Putting a license on it clarifies how people like me can use it ... and you've chosen a generous license that's perfect for library code.
I look forward to hearing your demo tunes played back on a PC-FX!
I kinda want to see a side-by-side write up of HuSound and Squirrel. I'm curious to know how they are similar and how they are different. What does one do that the other does not, and so on.
I just looked at Squirrel again ... and Arkhan seems to be marketing it as an MML compiler that produces files that are compatible with Hudson's built-in MML player that is built into the System Card.
Very sensibly, Squirrel also has it's own player that can be used on HuCards that obviously don't have the System Card available.
Back-in-the-day when the PCE came out, MML was big in Japan because of the MSX, and it made sense for Hudson to include a music driver in the CD BIOS in order to avoid every developer having to include their own music driver in the very limited 64KB of RAM that was available on the original PCE CD. MML must have seemed like the obvious choice.
MML still survives today, and there seem to be a few other MML compilers/players for the PCE ... such as XPMCK and HuSIC. Arkhan would be the guy to ask to tell you if/why Squirrel is better than those others.
But back in the 80's and 90's, MML wasn't the only way for musicians to write music for the sound chips that were built into home computers/consoles.
MML wasn't used much in the West (MSX flopped) ... the "big" thing for many years were "trackers" ... originally coming from the Amiga (which flopped in Japan).

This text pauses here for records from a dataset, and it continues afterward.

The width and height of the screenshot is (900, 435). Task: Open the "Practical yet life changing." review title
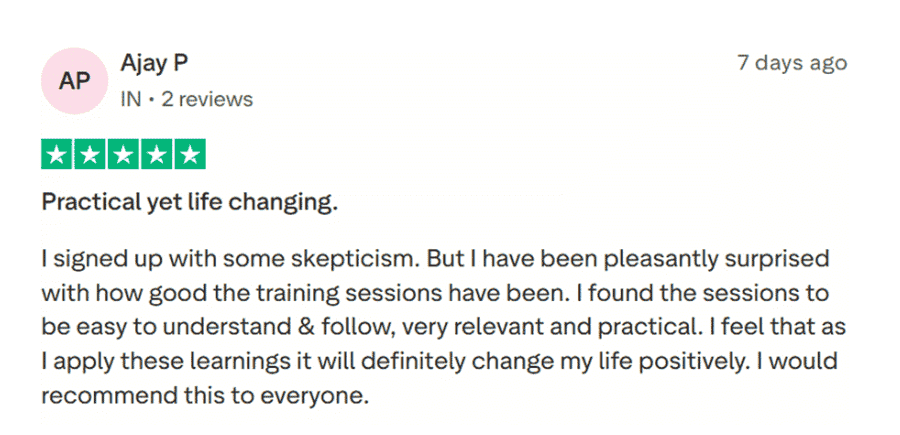(189, 203)
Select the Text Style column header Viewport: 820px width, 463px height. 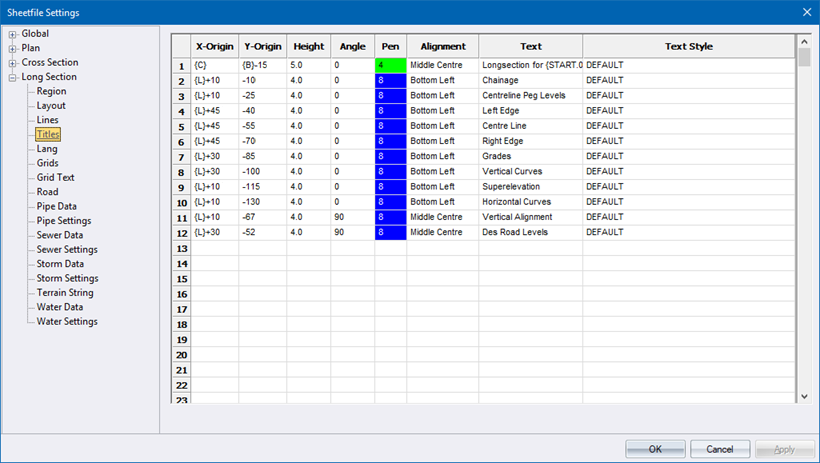click(x=688, y=46)
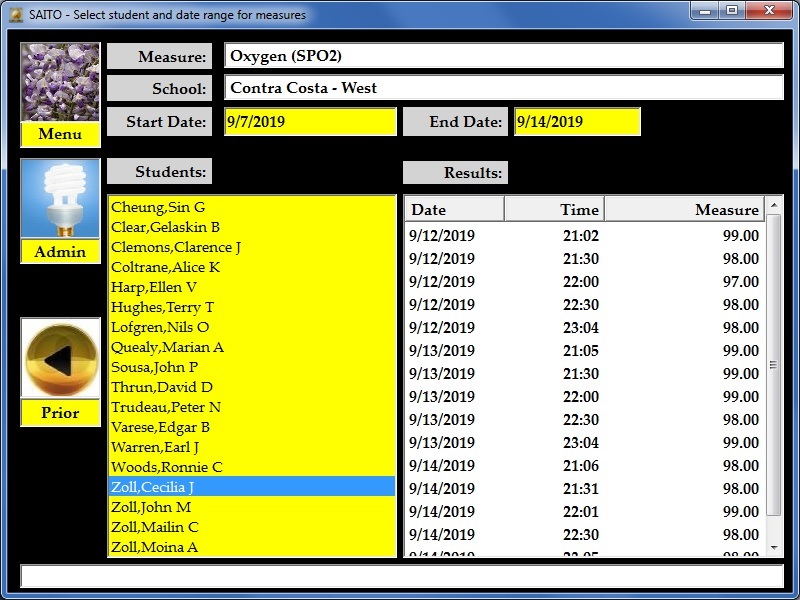This screenshot has height=600, width=800.
Task: Edit the End Date field
Action: coord(576,122)
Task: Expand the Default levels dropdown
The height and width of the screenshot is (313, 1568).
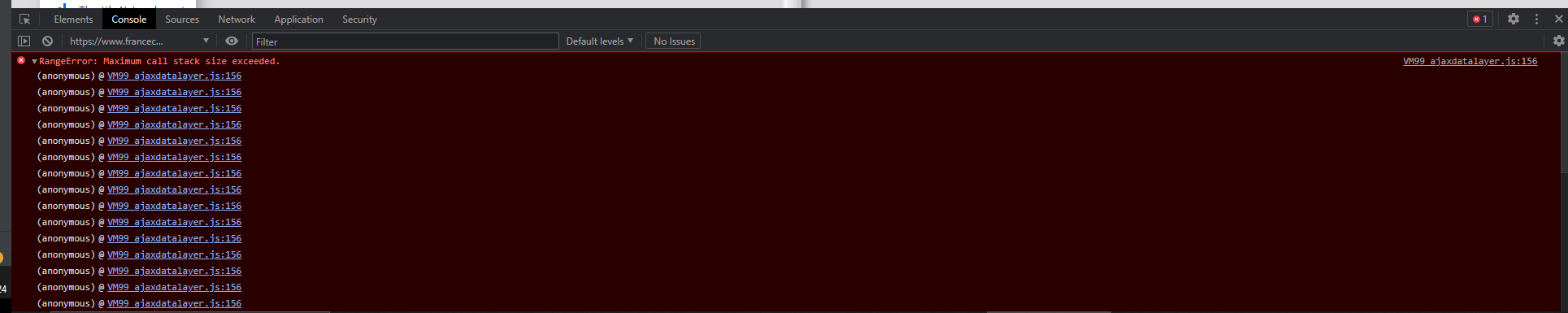Action: (599, 41)
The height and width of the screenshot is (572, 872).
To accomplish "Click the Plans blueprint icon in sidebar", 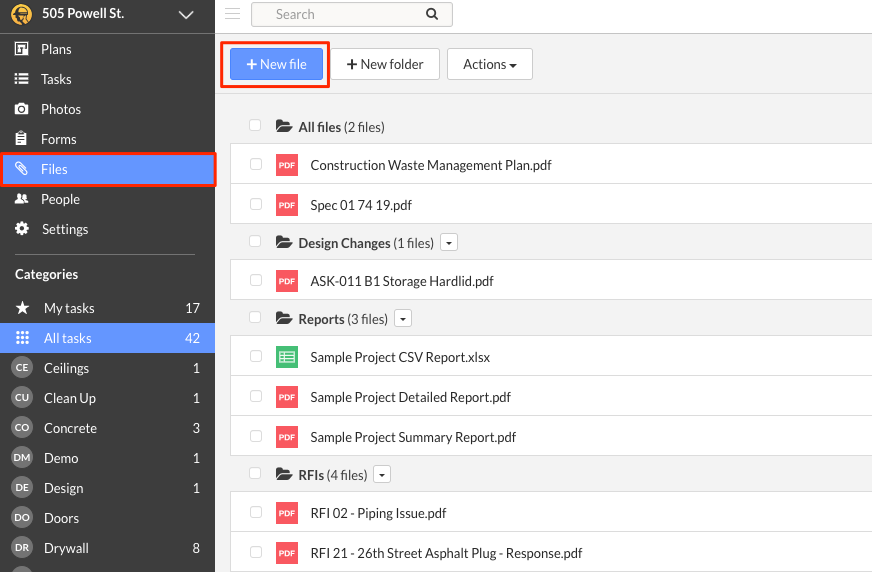I will 21,49.
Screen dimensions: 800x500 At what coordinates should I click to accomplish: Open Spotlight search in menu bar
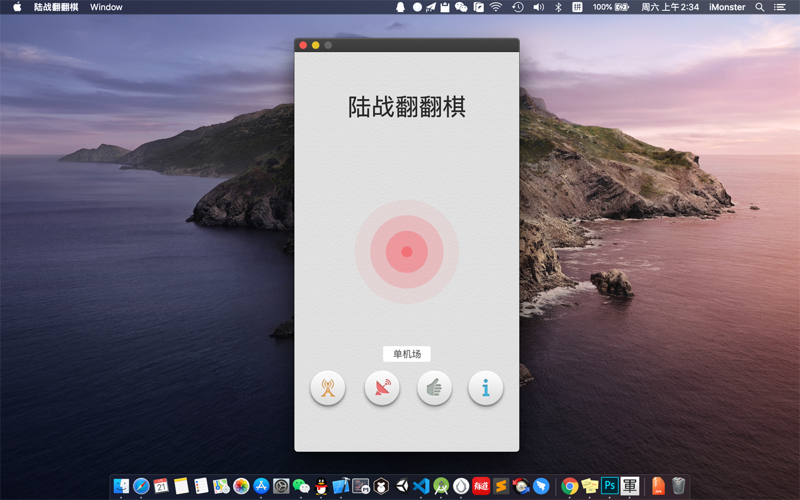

Like MML, "trackers" still exist, and it looks like Bonknuts has developed a "tracker" player for the PCE.
The 3rd option for developers were "custom" drivers, often specific to the musician/company that used them.
These were often created in order to provide more flexible/better environments (in their author's opinions) than the alternative "standard" environments.
HuSound comes out of that tradition, being based on Epyx's Sound Programming Language.
In practice ... these days, when musicians basically want to write their songs on real keyboards or using powerful PC-or-MAC-based DAWs ... Squirrel, Trackers and HuSound are
all anachronisms.
The problem is more going to be in finding a musician that's willing to work with such primitive tech, more than whether one driver or the other has a "slight" technical advantage.
If you're a programmer or a musician, then just look at each and see which one feels more "comfortable" to you.
If you're a game-player, then I'd be very surprised if you'd every know the difference by the results that a good musician could produce with either.